TEXT:
Saturday night we went to Navy Pier and walked the pier back and forth. If I couldn't get my water to break in a *huge* crowd at Navy Pier trampling one another to get the best spot to watch the fireworks, well I just don't know what to do.  We drove around the hospital late Sat. night hitting bumps to try and break my water (no joke.).  On Sunday, we again headed downtown, parked the car, and walked up and down Michigan Ave.  Again the pain became too intense, I was too hot, and frankly, my feet were *killing* me (none of my comfortable shoes fit at this point people! Flipflops is all I got!).  So we begrudingly headed back home again (jiggity jig) and walked the neighborhood (again).  Nothing (again).  But everyday the pain got a little worse, so I pushed through.  By the start of this week, I did not think I was going to make it to my next appt.  The pain was there when I would sit (though it would slow, the intensity would remain). Walking through the condo caused me pain.  Moving while "sleeping" caused immense pain.  This had to be it right!?

Two days ago, Tues., was my next appointment--38 weeks.  I woke up from my "nap" Tuesday morning and was in a lot of pain.  I called Scott, who then left work early, to come get me and take me to my appt.  We almost called the office to ask if we should try going to the hospital instead because of the pain I was in.  But my appt was in a hour so we waited.  We grabbed the camcorder, kissed Maizy goodbye, and hopped in the car.  We were ready.  I got to my appt and told the nurse how I was feeling.  She almost skipped my exam to go immediately to hooking me up to a machine to track the contrations and pain.  But the doctor said "Let me check her out first."  You can imagine my disappointment when she told me "Well your cervix is the same as last week so we can't admit you to the hospital.  But don't worry, its so close it'll be any day now!"  YEA RIGHT.  I explained that I've been doing nothing but walking and walking was really painful.  Her advice? Stop walking.  Just rest.  Well resting does not move your baby along.  (Apparently neither do squats, lunges, balance balls, or stretching, I've tried.)  But you know what? I don't care anymore.  I'm completely discouraged.  I will no longer be walking every night because it hurts and it appears to be doing nothing.  So now I am just hanging out, waiting.  How ironic that 6 weeks ago I wanted nothing more than for my baby to stay safe and sound inside, worried every second that something I was going to do was going to "accidentally" push him out, and now feeling the same type of incompetence that nothing I can do is "helping" to get him out.

I would like to tell you (or like to tell myself) that he will be here "any moment" like my doctors keep telling me, but instead I will tell you that if you ever have a preterm labor scare, go check yourself into Northwestern.  They do an impecable job of stopping your labor.  Scott seems to think the baby heard how upset I was that my glider set would not be here on time to rock him in.  Well, I am happy to say (yes I am happy. It still happens once in a while) that the chair and ottoman slipcover are here, the chair is scheduled to be delivered tomorrow!, and even my ottoman (that was recently re-backordered until mid August!) showed up yesterday!! So maybe he was waiting for his nursery to be officially finished. Scott's convinced the minute the delivery men leave, my water will break.  How funny it will be if he's right!?

REQUIREMENT 1: Please reproduce word for word the part of the blog post about waiting for labor starting at "I would like" and ending at "if he's right!?".
REQUIREMENT 2: Pick up the blog post about waiting for labor after its final sentence and write what comes next.

INFORMATION SHOWN:

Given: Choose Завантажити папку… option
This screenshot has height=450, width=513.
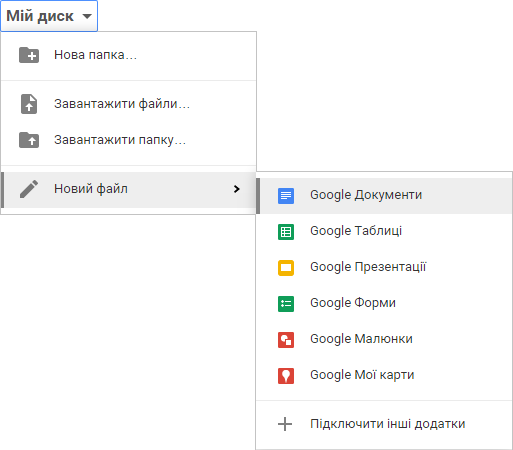Looking at the screenshot, I should click(x=129, y=140).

WRITTEN REPLY 1:
I would like to tell you (or like to tell myself) that he will be here "any moment" like my doctors keep telling me, but instead I will tell you that if you ever have a preterm labor scare, go check yourself into Northwestern.  They do an impecable job of stopping your labor.  Scott seems to think the baby heard how upset I was that my glider set would not be here on time to rock him in.  Well, I am happy to say (yes I am happy. It still happens once in a while) that the chair and ottoman slipcover are here, the chair is scheduled to be delivered tomorrow!, and even my ottoman (that was recently re-backordered until mid August!) showed up yesterday!! So maybe he was waiting for his nursery to be officially finished. Scott's convinced the minute the delivery men leave, my water will break.  How funny it will be if he's right!?

WRITTEN REPLY 2:
I can't express how badly I want to hold my baby at this point.  (Yes, I know everyone all 38+ preggo mommies to be want nothing more.)  I know it will be soon, hell my due date is in 10 days and my doctors told me they won't let me go past it!  But I want it now.  I was informed at my appt. that I have hit my weight gain goal.  I am 30 lbs more than I was at the beginning and I made cupcakes for dinner Tuesday night! This is not good in so many ways. (I am still 5 lbs under the "max" recommended weight gain, but still, my baby does NOT weigh 30 lbs my friends!)  If I go another 10 days, well, I don't want to think about where my poor weight will stand!

Baby boy has been "beating me up" even more than usual the last few days so I'm pretty convinced he's listening to me and trying to break the water like I asked him.  I'd love for him to succeed soon. For everyone's sake.  And if he doesn't ... well what's 10 more days after the last 9 months I've had, right? ;)

Tuesday, July 12, 2011

Progress?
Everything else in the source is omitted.